• [What is being asked]: Drop the pictures; give again exactly the lines from the one holding "You are a computer-use" through the end of the data.

• [Extracted records]:
━━━━━━━━━━━━━━━━━━━━━━━━━━━━━━

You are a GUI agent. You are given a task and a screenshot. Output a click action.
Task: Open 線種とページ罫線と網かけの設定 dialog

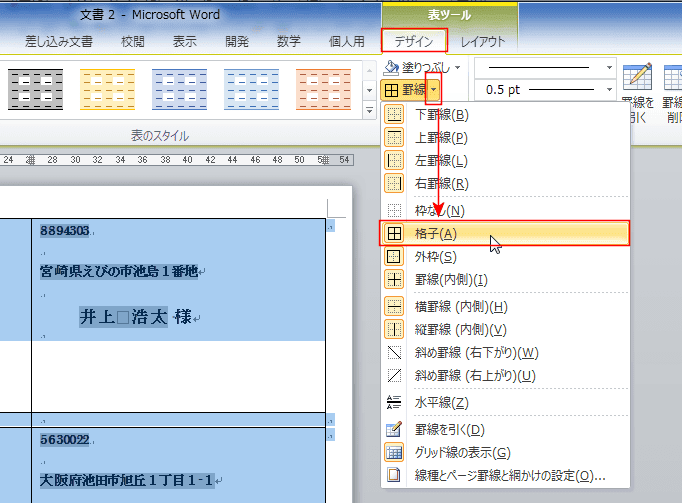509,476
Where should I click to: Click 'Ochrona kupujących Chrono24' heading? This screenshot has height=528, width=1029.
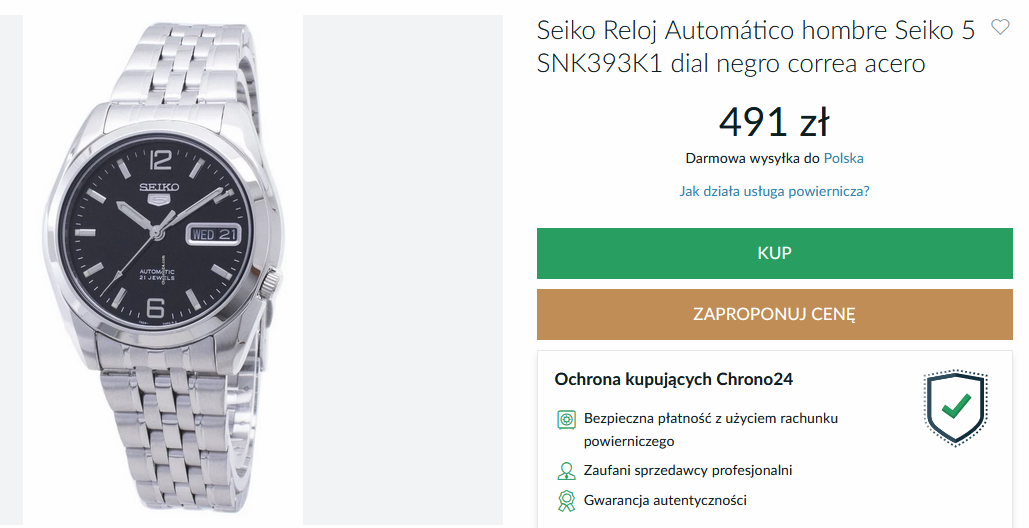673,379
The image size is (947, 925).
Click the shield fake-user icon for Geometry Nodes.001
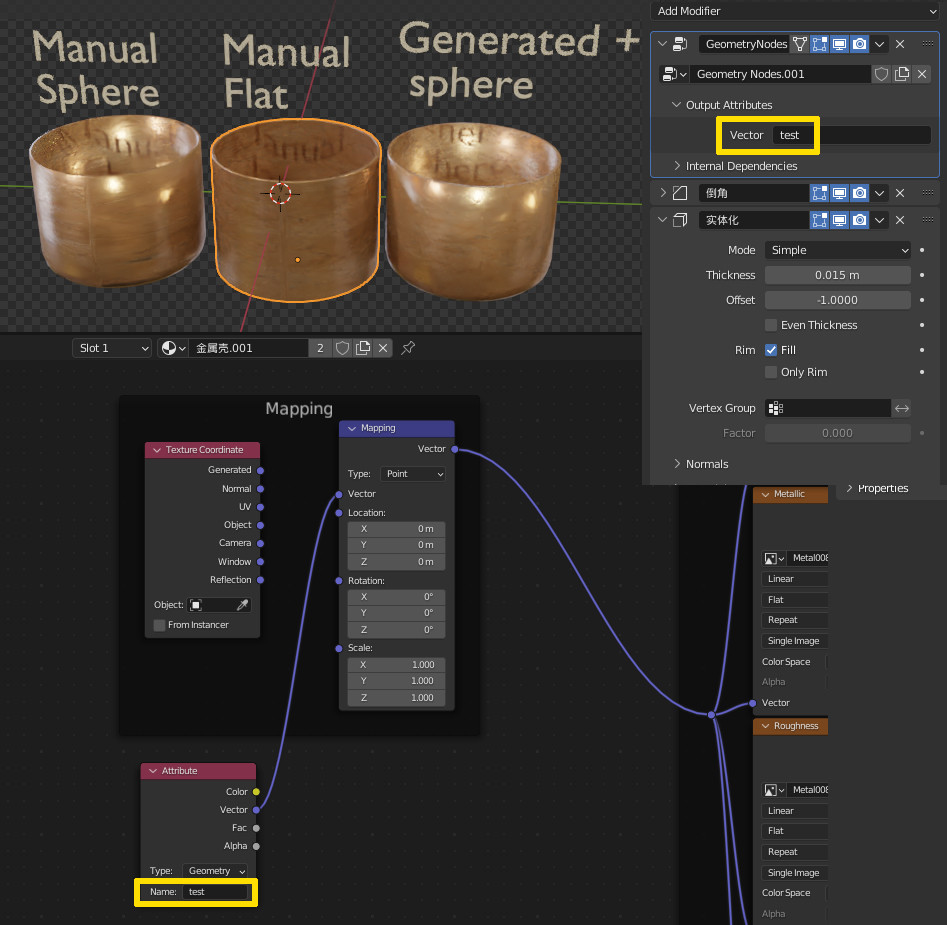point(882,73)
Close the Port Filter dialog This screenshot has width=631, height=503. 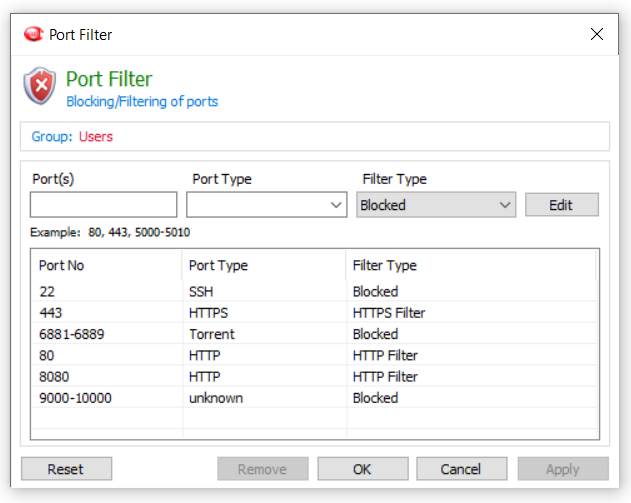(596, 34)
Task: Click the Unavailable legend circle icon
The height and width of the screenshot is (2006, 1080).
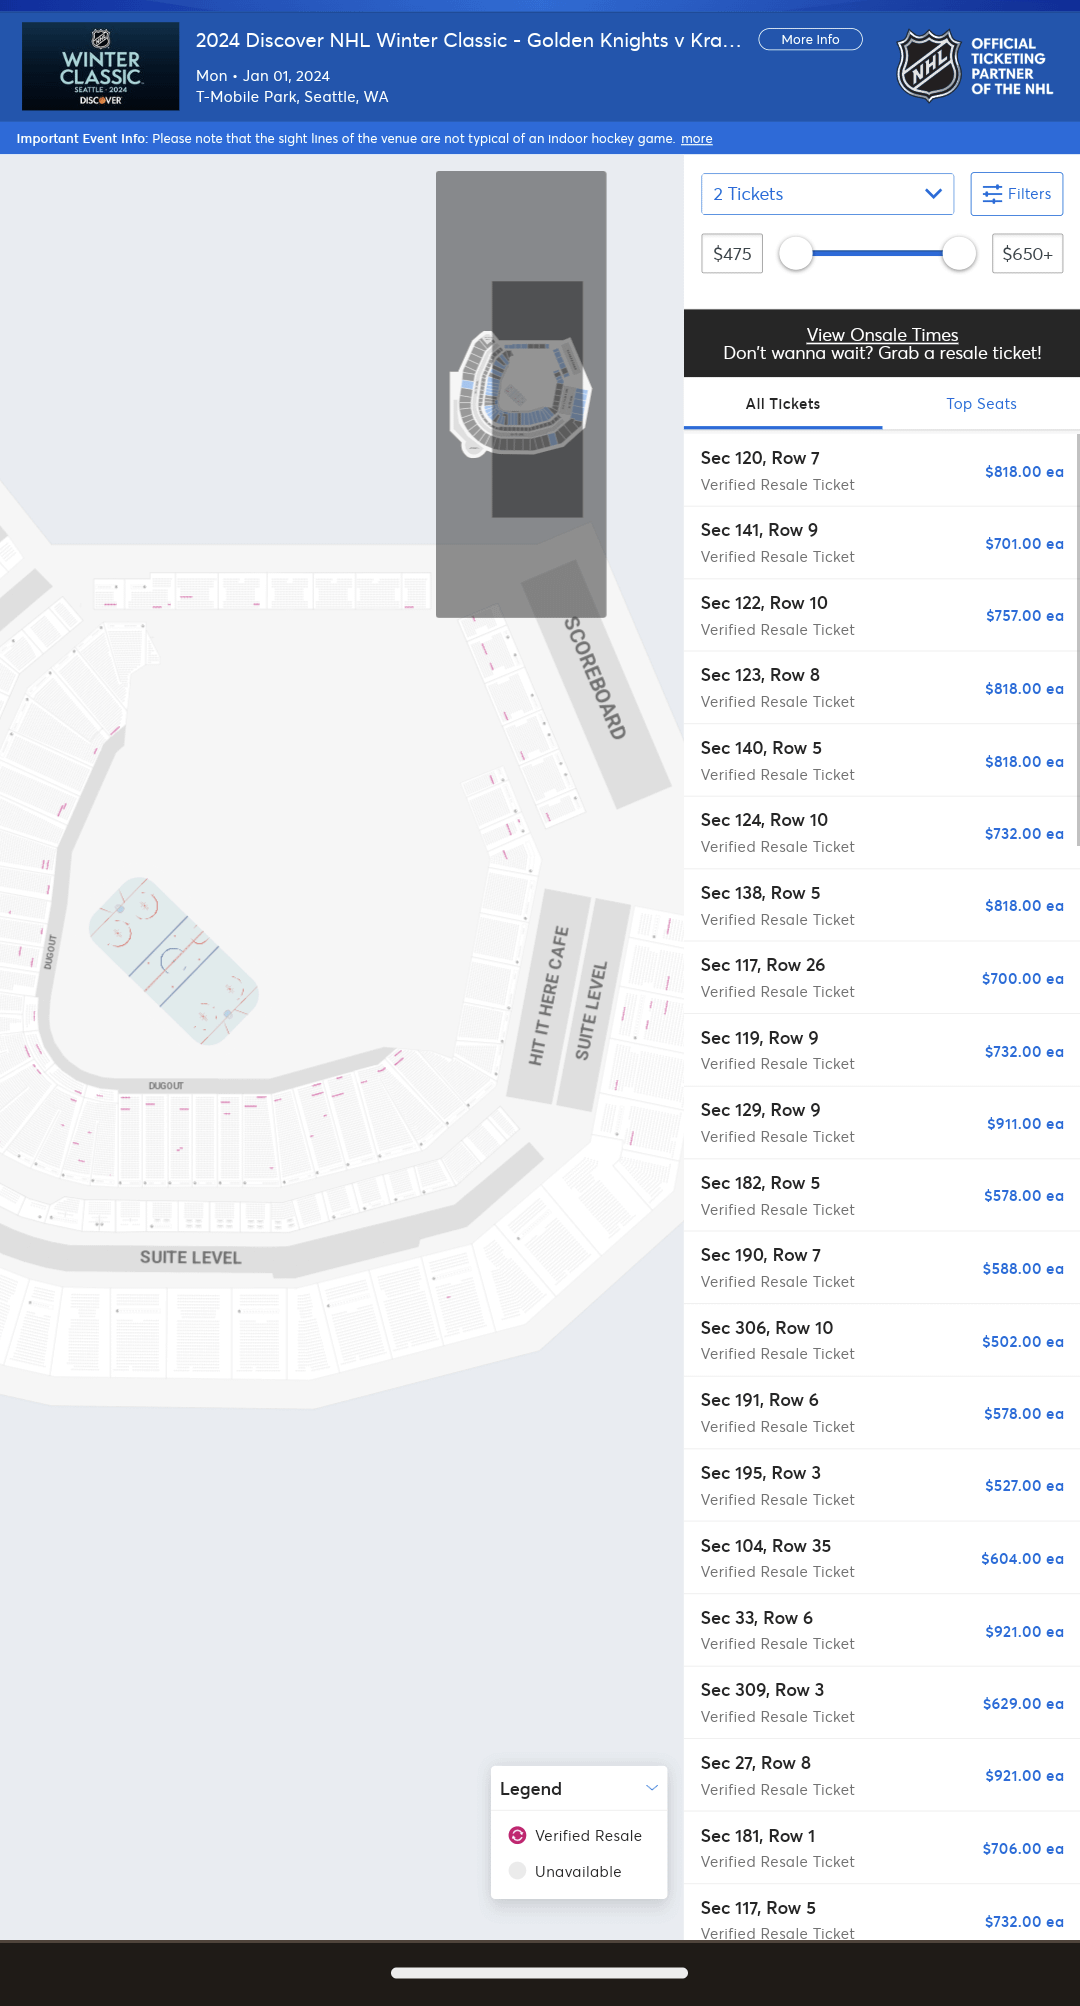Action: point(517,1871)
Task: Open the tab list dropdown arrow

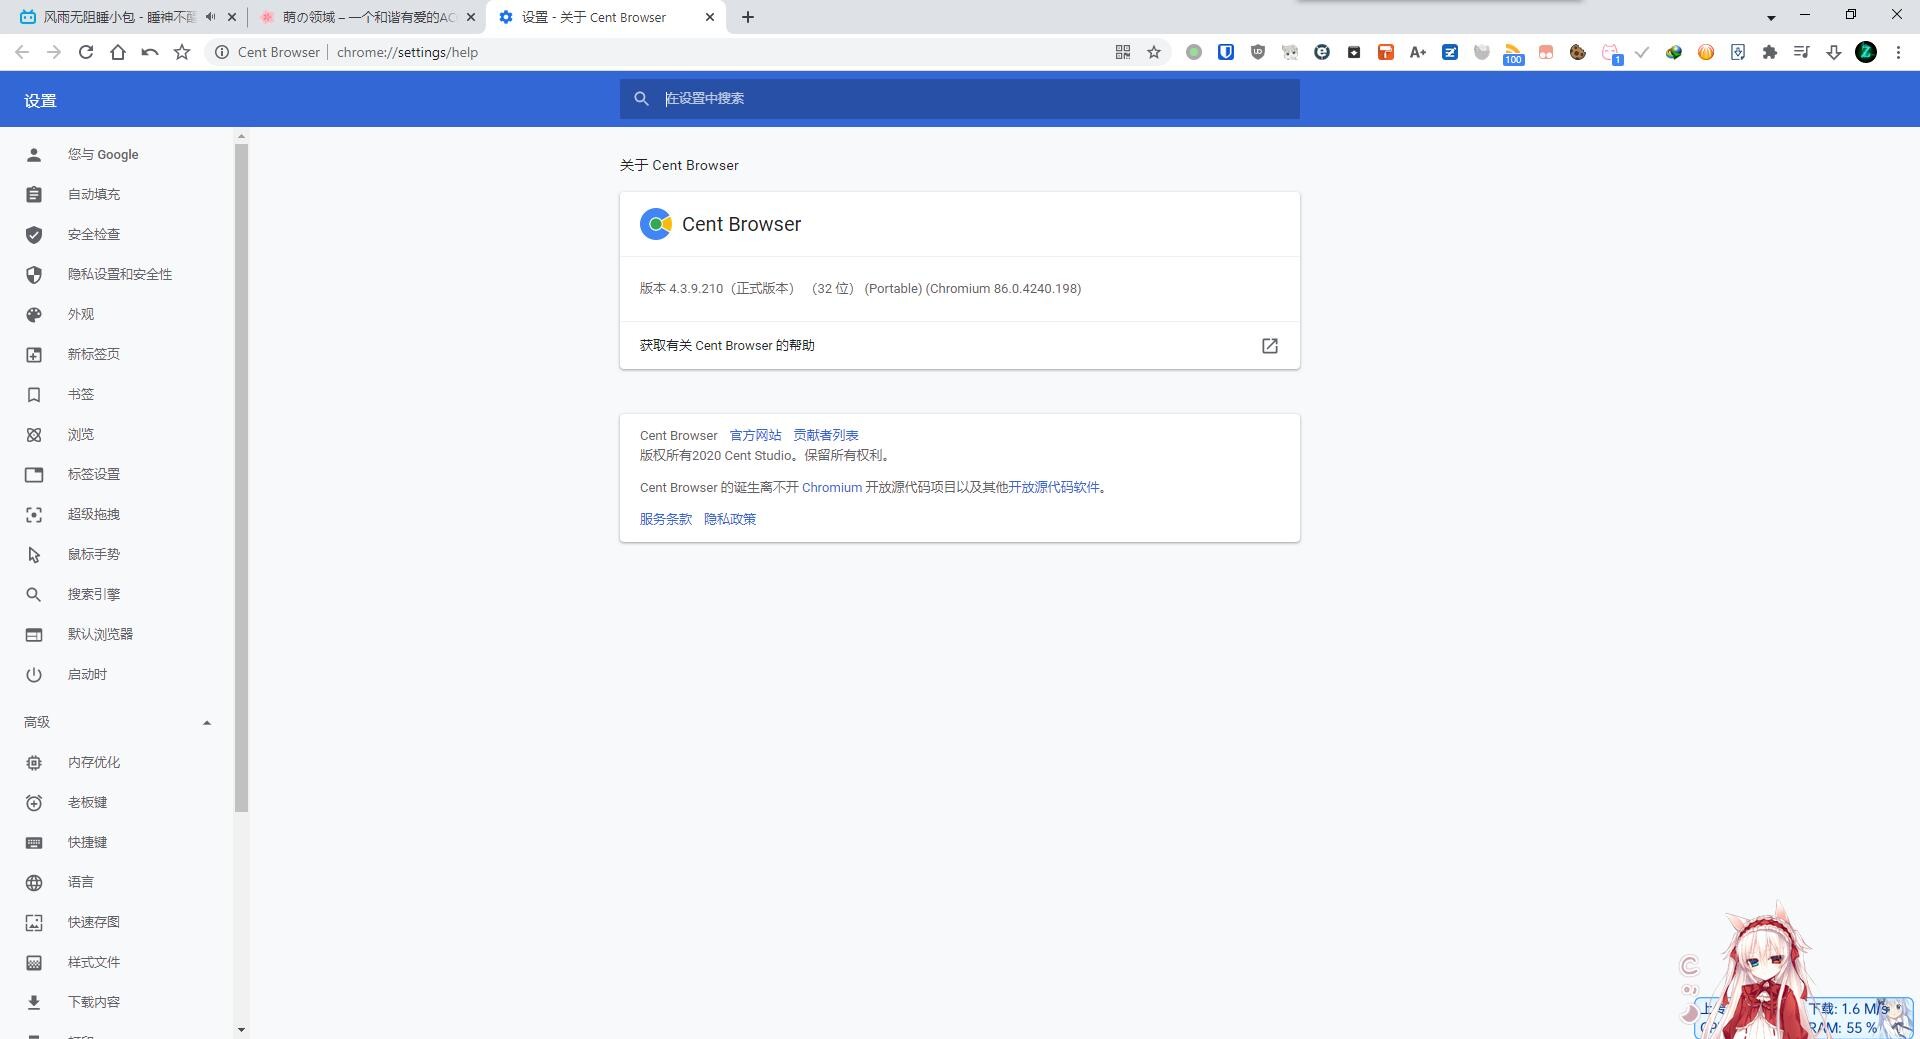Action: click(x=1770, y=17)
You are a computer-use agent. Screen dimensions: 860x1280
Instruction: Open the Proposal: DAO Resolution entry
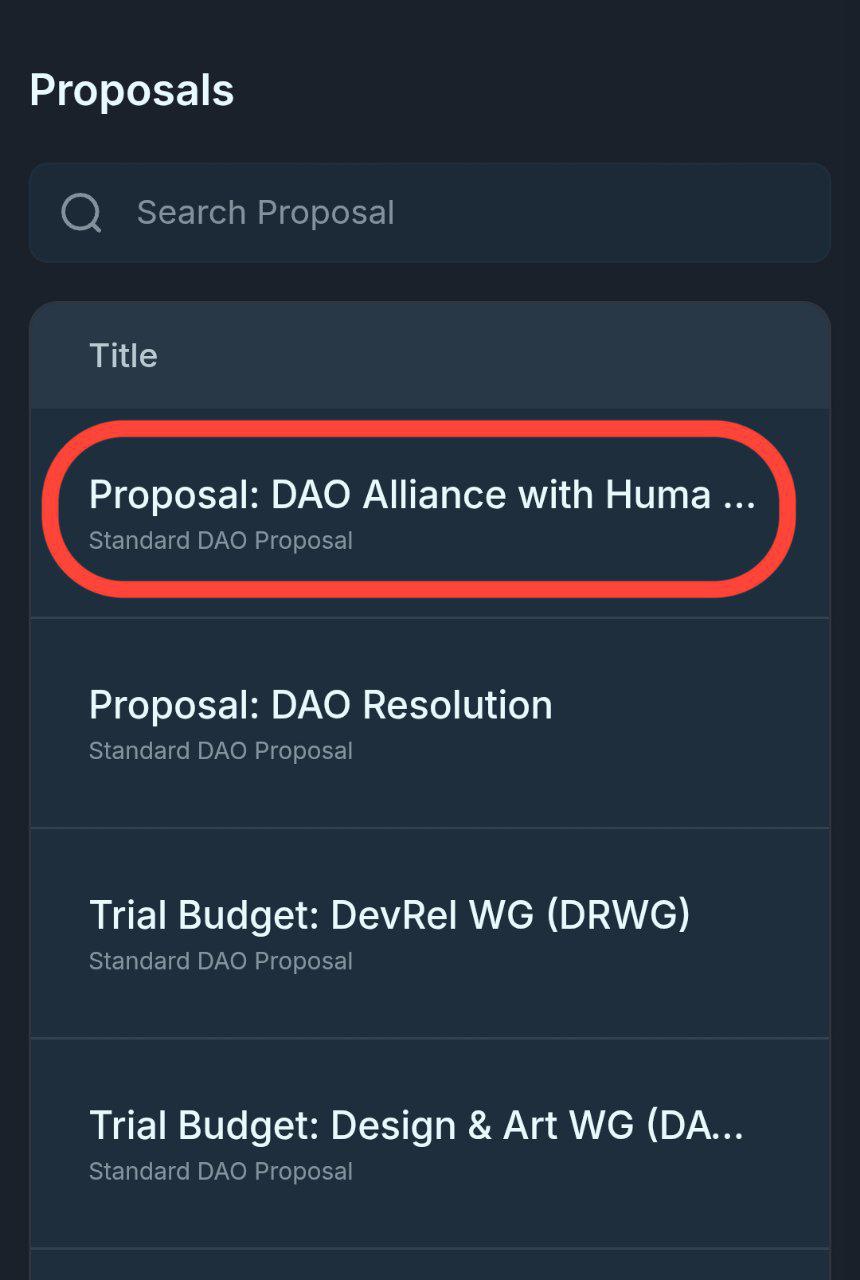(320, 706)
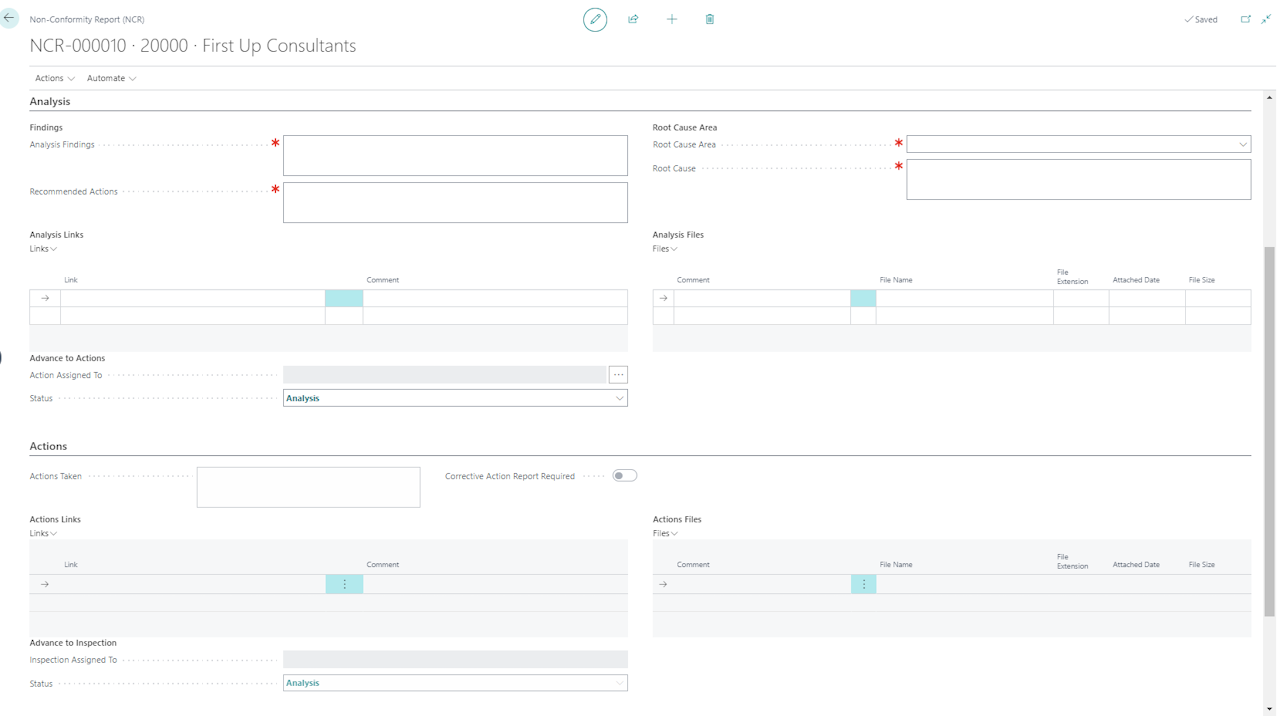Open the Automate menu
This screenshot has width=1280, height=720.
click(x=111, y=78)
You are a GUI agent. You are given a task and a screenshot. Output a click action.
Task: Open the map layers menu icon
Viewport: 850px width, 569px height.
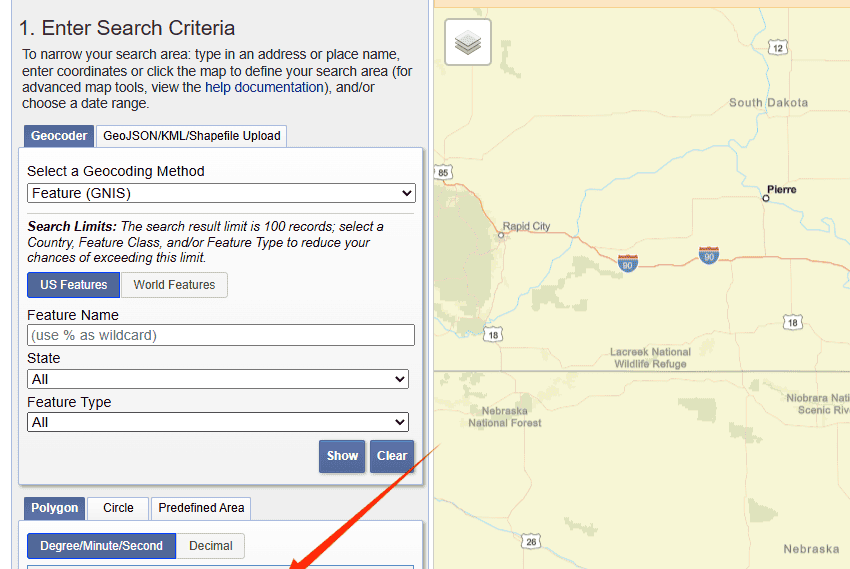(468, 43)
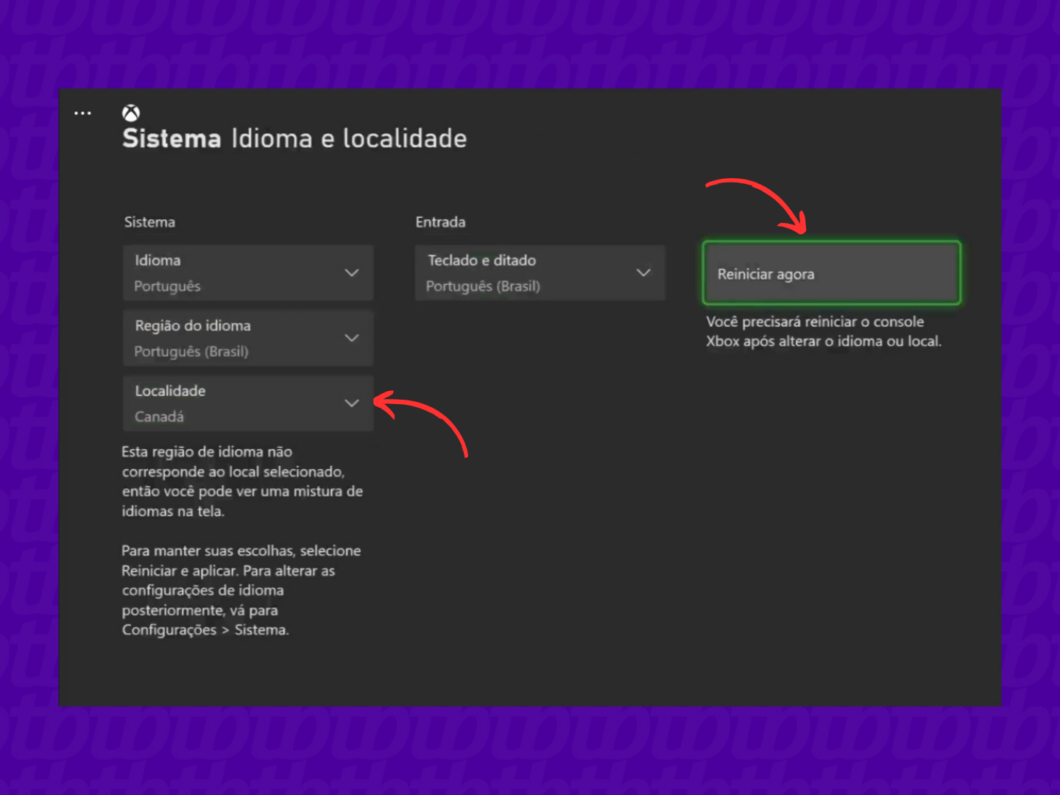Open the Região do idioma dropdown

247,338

━━━━━━━━━━━━━━━━━━━━━━━━━━━━━━

• [Solution]:
You are a computer-use agent. Screen dimensions: 860x1280
Instruction: Open the Proposal: DAO Resolution entry
(320, 706)
Open the Automate menu
This screenshot has width=1280, height=720.
click(x=111, y=78)
You are a GUI agent. You are given a task and a screenshot. Output a click action.
Task: Open the map layers menu icon
Viewport: 850px width, 569px height.
(468, 43)
Open the Região do idioma dropdown

247,338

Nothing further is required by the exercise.